▶ _What is being asked_: After the line containing "The image size is (2400, 1400).", write nothing more; before it, reproduce every line of the material below exactly, starting with the first.

====

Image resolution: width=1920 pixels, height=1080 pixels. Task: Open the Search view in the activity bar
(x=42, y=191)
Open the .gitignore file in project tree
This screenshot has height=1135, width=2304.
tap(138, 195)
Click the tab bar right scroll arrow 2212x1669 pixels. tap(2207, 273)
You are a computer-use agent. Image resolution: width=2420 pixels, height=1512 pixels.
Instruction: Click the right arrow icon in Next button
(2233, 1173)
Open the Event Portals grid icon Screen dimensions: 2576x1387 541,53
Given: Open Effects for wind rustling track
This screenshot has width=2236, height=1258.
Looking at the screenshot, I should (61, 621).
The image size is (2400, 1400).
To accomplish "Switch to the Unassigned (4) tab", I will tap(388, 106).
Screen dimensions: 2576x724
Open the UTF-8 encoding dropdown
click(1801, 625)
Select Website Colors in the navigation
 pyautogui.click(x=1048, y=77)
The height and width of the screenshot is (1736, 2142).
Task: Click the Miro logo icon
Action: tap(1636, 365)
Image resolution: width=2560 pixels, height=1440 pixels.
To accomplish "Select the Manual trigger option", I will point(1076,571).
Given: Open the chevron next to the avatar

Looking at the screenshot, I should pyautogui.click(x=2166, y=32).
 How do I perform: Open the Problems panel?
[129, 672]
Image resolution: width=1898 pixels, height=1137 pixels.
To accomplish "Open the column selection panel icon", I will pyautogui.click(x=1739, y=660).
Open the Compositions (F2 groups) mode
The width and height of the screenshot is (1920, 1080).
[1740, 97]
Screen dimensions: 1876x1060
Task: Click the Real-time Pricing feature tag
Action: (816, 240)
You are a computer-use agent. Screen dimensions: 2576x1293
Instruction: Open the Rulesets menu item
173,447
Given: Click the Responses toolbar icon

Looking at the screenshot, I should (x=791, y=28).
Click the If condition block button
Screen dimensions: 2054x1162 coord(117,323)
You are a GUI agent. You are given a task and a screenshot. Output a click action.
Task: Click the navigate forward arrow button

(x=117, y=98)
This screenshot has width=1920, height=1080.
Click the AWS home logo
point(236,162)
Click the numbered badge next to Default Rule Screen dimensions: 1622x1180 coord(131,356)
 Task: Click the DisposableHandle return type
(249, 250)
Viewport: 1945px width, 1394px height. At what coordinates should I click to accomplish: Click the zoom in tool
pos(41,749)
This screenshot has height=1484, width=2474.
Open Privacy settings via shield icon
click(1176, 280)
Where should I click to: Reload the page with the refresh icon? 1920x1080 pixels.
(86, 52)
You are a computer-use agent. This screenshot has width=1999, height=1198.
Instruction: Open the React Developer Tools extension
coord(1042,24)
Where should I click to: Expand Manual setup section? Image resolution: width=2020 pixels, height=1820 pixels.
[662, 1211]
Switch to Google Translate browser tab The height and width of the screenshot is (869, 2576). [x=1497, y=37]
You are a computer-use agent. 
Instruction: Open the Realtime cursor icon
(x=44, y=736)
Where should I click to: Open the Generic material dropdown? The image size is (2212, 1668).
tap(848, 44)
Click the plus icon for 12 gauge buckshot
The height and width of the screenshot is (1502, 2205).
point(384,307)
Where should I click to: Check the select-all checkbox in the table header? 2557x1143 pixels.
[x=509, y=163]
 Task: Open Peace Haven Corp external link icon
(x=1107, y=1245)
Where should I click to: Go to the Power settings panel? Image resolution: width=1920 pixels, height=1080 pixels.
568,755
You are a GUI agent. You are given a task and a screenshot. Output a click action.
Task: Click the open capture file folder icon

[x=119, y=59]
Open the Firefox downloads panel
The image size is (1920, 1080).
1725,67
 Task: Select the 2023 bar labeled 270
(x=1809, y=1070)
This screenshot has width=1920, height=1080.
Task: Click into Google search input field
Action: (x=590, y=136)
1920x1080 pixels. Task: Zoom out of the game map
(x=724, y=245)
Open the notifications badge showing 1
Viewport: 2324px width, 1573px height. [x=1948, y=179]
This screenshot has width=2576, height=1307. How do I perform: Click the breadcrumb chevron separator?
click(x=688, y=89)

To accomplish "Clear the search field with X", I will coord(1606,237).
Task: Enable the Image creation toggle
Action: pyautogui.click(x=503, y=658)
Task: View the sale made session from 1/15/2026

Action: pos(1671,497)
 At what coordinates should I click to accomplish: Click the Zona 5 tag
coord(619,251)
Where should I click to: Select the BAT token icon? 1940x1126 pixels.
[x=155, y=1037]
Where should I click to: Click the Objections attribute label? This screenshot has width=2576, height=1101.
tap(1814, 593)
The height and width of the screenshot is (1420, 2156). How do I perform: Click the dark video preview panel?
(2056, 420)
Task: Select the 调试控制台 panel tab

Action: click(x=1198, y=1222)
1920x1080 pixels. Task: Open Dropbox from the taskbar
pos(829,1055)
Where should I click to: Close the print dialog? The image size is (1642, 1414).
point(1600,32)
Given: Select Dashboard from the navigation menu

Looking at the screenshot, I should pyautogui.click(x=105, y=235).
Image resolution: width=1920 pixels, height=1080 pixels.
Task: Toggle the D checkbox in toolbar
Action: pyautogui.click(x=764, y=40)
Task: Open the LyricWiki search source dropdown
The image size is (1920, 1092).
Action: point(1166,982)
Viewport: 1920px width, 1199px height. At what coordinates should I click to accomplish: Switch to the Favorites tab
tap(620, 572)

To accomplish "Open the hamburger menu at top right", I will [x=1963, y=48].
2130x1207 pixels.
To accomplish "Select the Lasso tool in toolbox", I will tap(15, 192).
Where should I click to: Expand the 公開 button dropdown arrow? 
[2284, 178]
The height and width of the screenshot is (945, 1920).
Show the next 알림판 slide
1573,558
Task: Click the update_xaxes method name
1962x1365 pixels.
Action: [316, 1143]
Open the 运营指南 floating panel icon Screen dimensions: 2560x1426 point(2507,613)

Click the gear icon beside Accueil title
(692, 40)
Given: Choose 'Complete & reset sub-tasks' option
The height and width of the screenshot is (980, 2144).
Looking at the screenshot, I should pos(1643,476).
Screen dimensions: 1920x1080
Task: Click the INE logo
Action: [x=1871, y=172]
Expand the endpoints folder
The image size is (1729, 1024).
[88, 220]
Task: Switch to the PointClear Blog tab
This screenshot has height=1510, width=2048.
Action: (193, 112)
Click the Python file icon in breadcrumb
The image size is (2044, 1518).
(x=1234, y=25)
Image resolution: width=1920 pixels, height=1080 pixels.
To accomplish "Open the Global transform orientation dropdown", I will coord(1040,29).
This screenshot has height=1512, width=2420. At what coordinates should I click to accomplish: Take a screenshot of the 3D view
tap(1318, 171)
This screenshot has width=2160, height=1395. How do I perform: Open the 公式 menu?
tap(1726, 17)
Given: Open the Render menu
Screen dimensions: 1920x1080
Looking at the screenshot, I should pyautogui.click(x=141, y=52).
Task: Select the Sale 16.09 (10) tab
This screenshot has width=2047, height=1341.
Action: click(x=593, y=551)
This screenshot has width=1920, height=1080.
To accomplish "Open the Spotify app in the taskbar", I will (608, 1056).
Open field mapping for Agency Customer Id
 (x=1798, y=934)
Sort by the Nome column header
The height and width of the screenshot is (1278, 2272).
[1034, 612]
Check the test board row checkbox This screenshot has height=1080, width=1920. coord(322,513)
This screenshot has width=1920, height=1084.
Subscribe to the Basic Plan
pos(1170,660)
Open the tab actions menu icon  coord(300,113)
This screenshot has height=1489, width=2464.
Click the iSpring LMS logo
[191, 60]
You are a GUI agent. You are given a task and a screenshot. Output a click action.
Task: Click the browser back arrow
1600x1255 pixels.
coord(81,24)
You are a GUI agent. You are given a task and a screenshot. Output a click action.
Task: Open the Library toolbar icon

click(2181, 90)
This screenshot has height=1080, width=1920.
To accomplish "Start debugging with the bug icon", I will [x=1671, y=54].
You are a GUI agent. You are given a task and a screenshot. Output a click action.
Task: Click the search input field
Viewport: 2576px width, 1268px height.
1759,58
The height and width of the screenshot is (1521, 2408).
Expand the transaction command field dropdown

====

▶ _Response to this task_:
Image resolution: width=1920 pixels, height=1080 pixels. Task: Open the Search view in the activity bar
(x=42, y=191)
Open the .gitignore file in project tree
This screenshot has height=1135, width=2304.
tap(138, 195)
Click the tab bar right scroll arrow 2212x1669 pixels. tap(2207, 273)
You are a computer-use agent. Image resolution: width=2420 pixels, height=1512 pixels.
Instruction: Click the right arrow icon in Next button
(2233, 1173)
Open the Event Portals grid icon Screen dimensions: 2576x1387 541,53
Given: Open Effects for wind rustling track
This screenshot has width=2236, height=1258.
Looking at the screenshot, I should (61, 621).
The image size is (2400, 1400).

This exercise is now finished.